**WORK ORDER**
The response must consist of the lines below from the one with "Task: Open the hello_ar_kotlin recent project" through the one with "Given: Bookmark page with star icon", exactly as they appear and with both ends kept.

Collection entries
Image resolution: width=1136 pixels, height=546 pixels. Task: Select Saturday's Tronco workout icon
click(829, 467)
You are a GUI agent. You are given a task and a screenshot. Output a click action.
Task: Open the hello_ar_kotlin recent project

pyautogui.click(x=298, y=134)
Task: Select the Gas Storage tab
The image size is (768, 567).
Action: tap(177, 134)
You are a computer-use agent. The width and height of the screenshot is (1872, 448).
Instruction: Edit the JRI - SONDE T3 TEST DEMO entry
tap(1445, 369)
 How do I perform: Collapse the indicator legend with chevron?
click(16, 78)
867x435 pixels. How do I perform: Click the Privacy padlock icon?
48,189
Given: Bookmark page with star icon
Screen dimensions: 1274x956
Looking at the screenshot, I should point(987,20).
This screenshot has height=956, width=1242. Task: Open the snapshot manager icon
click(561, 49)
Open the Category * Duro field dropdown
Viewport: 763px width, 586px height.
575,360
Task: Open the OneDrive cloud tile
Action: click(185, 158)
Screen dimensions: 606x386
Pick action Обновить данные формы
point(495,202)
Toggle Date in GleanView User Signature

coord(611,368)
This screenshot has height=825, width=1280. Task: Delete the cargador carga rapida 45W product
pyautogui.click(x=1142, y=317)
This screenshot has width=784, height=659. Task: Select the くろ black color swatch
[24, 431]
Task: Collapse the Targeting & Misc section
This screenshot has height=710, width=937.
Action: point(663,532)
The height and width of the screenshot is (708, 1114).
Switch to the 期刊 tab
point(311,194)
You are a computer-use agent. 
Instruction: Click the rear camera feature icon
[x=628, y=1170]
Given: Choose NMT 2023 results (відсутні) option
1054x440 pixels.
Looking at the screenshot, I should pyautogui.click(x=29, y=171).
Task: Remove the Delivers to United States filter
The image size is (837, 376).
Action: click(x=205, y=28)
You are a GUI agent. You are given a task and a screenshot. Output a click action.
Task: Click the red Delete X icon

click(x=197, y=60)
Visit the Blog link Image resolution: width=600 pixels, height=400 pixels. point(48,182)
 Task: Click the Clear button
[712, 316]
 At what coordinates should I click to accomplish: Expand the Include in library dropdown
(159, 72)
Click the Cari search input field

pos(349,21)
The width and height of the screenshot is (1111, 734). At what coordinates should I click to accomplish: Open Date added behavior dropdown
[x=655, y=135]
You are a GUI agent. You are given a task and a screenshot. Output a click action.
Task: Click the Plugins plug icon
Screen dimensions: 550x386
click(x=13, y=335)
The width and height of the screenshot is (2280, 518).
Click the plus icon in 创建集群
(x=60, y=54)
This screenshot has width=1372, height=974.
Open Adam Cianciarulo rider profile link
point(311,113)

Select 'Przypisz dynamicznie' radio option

**ANSWER BOX**
Task: Open the hello_ar_kotlin recent project

pyautogui.click(x=298, y=134)
Task: Select the Gas Storage tab
The image size is (768, 567).
Action: tap(177, 134)
You are a computer-use agent. The width and height of the screenshot is (1872, 448).
Instruction: Edit the JRI - SONDE T3 TEST DEMO entry
tap(1445, 369)
 How do I perform: Collapse the indicator legend with chevron?
click(16, 78)
867x435 pixels. How do I perform: Click the Privacy padlock icon?
48,189
Given: Bookmark page with star icon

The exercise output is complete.